O petróleo Brent encerrou o mês de março de 2026 registrando sua maior alta mensal da história, impulsionado pelo agravamento das tensões no Golfo Pérsico. Os contratos para entrega em maio foram negociados próximos a US$ 118 o barril, acumulando uma valorização superior a 60% no mês. O avanço reflete o choque de oferta causado pela campanha militar envolvendo EUA, Israel e Irã, que resultou no fechamento do Estreito de Ormuz.

    Nesta terça-feira (31), os preços chegaram a disparar após um drone iraniano atingir o petroleiro kuwaitiano Al-Salmi em Dubai.
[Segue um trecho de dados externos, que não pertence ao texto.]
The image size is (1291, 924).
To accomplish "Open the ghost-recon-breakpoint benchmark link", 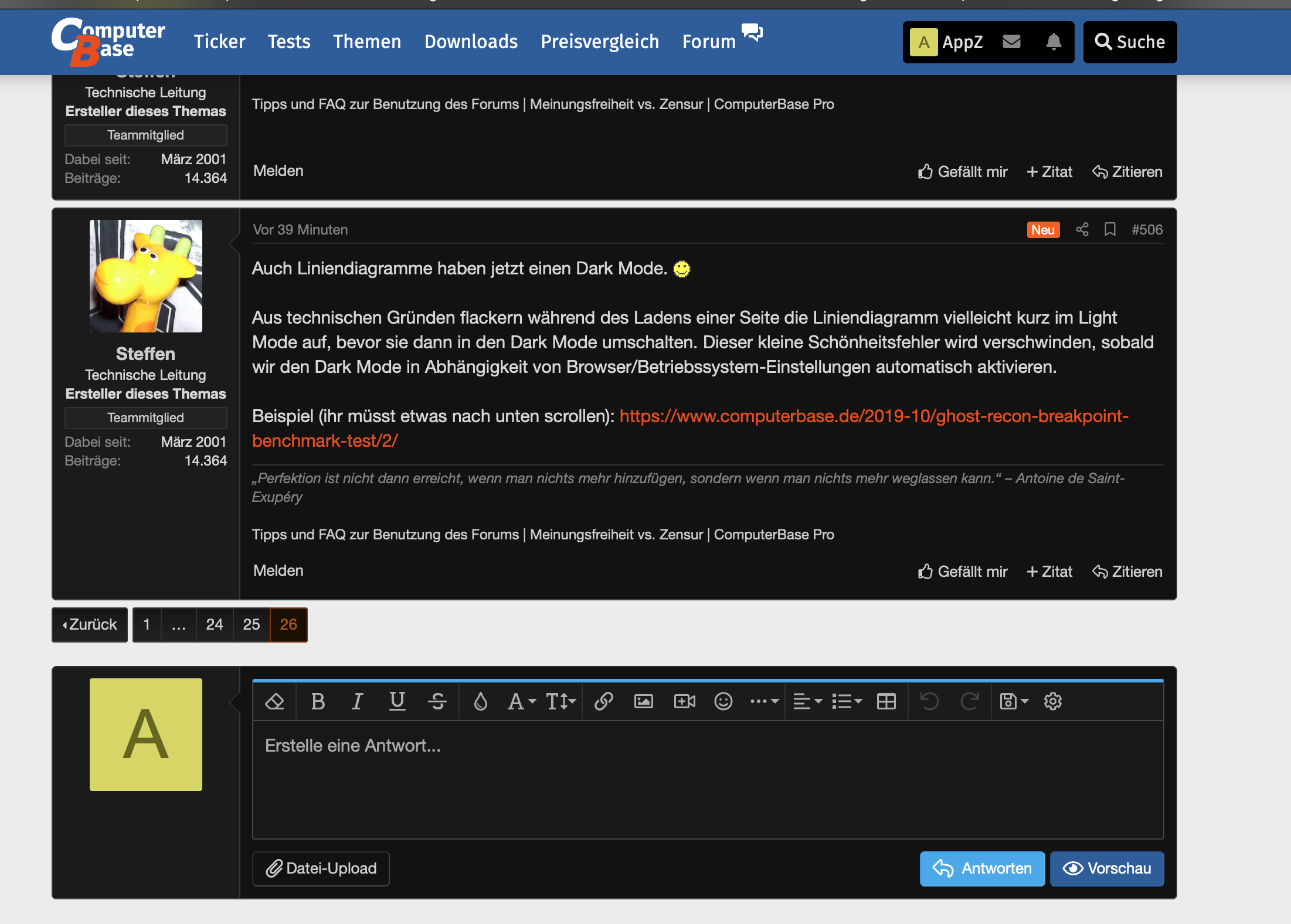I will tap(874, 416).
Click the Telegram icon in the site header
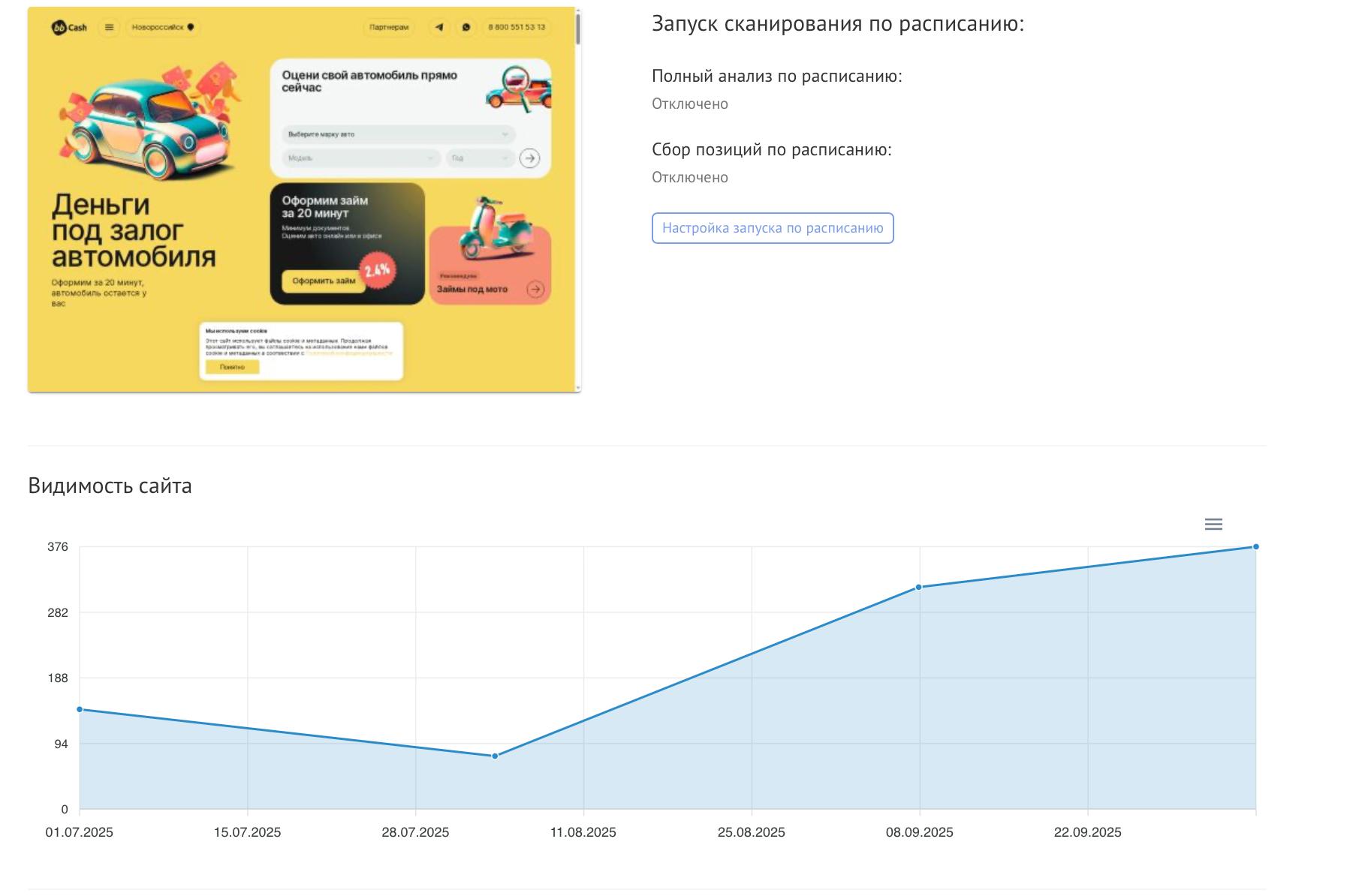The image size is (1362, 896). (439, 27)
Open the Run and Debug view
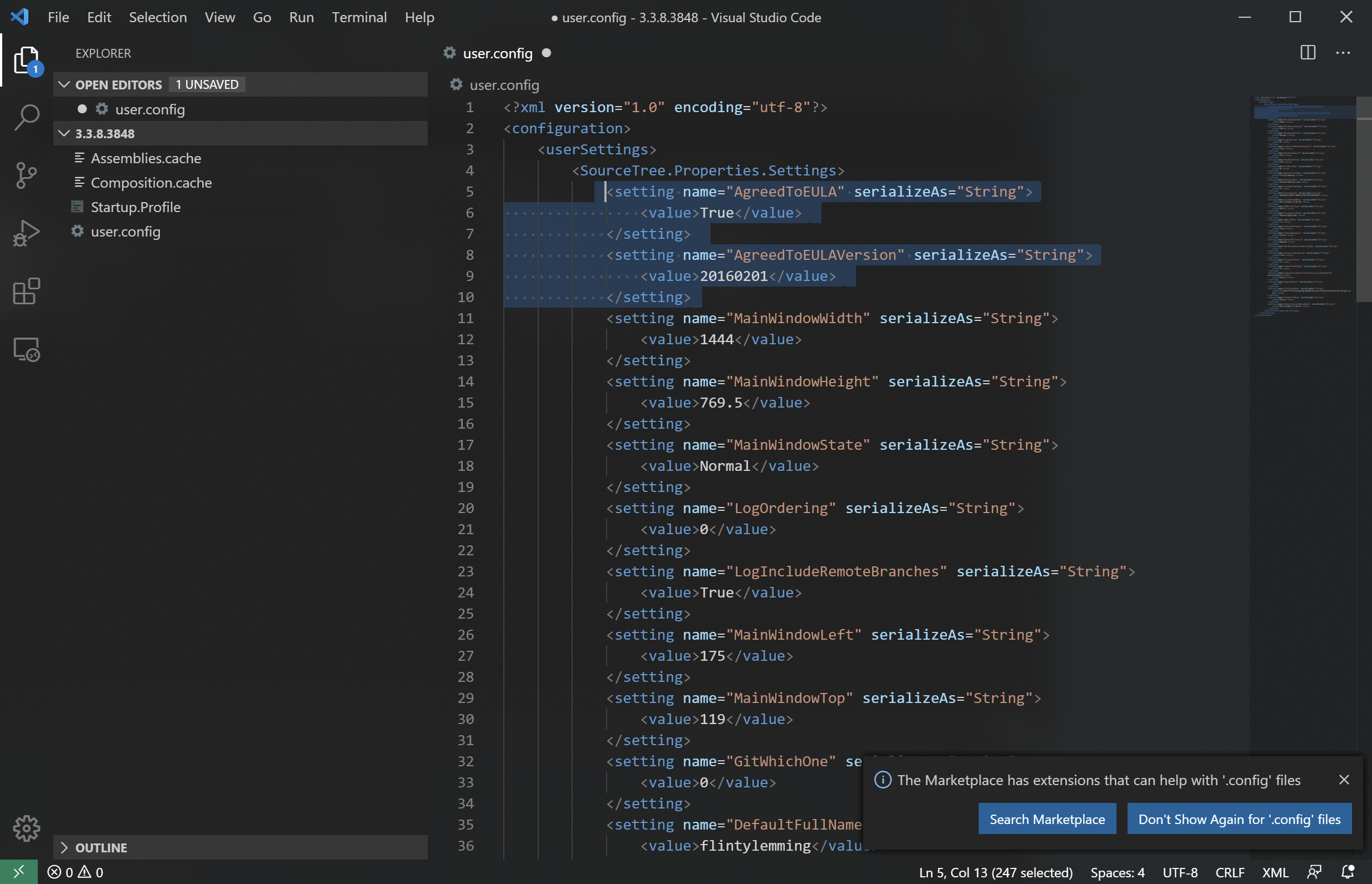 point(27,233)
No entanto, os ganhos arrefeceram ao longo do dia, após sinais de que o presidente Donald Trump estuda uma estratégia de saída do conflito. Relatos indicam que Trump estaria disposto a encerrar as operações militares focado em destruir o arsenal iraniano, mesmo que o corredor marítimo permaneça bloqueado temporariamente.

    A guerra, que já dura cinco semanas, interrompeu o fluxo de cerca de 10 a 12 milhões de barris por dia, gerando temores globais sobre inflação e escassez de combustíveis. Enquanto o Brent liderou as altas em Londres, o petróleo bruto dos EUA (WTI) também saltou mais de 50% no período. Analistas alertam que, apesar das falas sobre uma possível trégua, a redução das reservas globais torna o mercado extremamente sensível a novas interrupções nas rotas alternativas do Mar Vermelho.